3. The method for predicting a sequence of key points of a chromosome according to claim 2, wherein the transform encodes a chromosome image X having a dimension of 64X 64 into a feature vector V during one data flow, and then inputs the point vectors p_last obtained by the previous prediction and V together into the decoder to obtain the point p_pred predicted by the current prediction; where V has a length of 256, P_last and P_pred have lengths of (n, 4098), n representing the number of points that are currently predicted.

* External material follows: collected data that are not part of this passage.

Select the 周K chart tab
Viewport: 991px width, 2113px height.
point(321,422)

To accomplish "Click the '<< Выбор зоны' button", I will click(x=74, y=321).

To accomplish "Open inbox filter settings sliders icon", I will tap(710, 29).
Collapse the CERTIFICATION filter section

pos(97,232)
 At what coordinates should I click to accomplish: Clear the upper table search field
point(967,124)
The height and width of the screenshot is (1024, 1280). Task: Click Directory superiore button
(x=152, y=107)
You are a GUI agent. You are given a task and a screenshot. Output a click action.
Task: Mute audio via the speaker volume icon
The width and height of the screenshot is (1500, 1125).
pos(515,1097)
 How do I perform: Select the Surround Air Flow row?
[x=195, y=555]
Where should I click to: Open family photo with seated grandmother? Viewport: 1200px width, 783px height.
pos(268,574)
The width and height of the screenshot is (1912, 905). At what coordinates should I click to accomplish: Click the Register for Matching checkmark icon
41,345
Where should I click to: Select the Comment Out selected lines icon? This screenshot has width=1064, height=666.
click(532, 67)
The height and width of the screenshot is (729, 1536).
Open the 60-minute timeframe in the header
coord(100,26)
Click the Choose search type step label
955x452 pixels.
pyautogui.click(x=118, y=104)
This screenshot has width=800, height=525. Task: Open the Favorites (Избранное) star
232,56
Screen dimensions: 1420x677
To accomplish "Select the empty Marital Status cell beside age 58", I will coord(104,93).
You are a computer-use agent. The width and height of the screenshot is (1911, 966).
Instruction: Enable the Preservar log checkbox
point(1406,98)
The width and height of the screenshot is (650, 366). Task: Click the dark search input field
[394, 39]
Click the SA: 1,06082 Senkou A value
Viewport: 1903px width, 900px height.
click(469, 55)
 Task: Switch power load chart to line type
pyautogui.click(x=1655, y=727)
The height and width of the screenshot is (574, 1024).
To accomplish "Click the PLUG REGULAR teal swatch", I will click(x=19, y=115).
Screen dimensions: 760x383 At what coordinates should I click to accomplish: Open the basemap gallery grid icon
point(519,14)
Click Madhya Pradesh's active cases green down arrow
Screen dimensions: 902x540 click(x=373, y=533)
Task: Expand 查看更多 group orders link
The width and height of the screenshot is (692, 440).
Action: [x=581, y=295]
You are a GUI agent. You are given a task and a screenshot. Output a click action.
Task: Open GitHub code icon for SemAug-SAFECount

4. A method of predicting a sequence of chromosomal keypoints according to claim 2, wherein the encoder is responsible for encoding the chromosomal image, comprising:

a process of encoding X into a vector V;

5. A method for predicting a sequence of chromosomal keypoints according to claim 3, wherein p_last and p_pred are one-dimensional point vectors, which are converted into two-dimensional coordinates in the euclidean space, and the conversion formulas of the coordinates x, y and the point vector P in the two-dimensional euclidean space are as follows:

；

6. A method of predicting a sequence of chromosomal keypoints according to claim 2, wherein the decoder is in the form of a combination of a mask multi-head attention module, a multi-head attention module and a number of fully connected layers, wherein the mask multi-head attention module is responsible for processing the point vector P and the multi-head attention module is responsible for processing the pre-information and the feature vector V of the image.

7. The method for predicting a sequence of chromosomal keypoints according to claim 1, wherein the model is trained using KL divergence as a loss function, as follows:

；

8. A chromosome keypoint sequence prediction apparatus, comprising:

9. An electronic device, comprising: a memory and a processor, the memory storing a computer program that, when executed by the processor, causes the processor to perform the steps of the method of any of claims 1-7.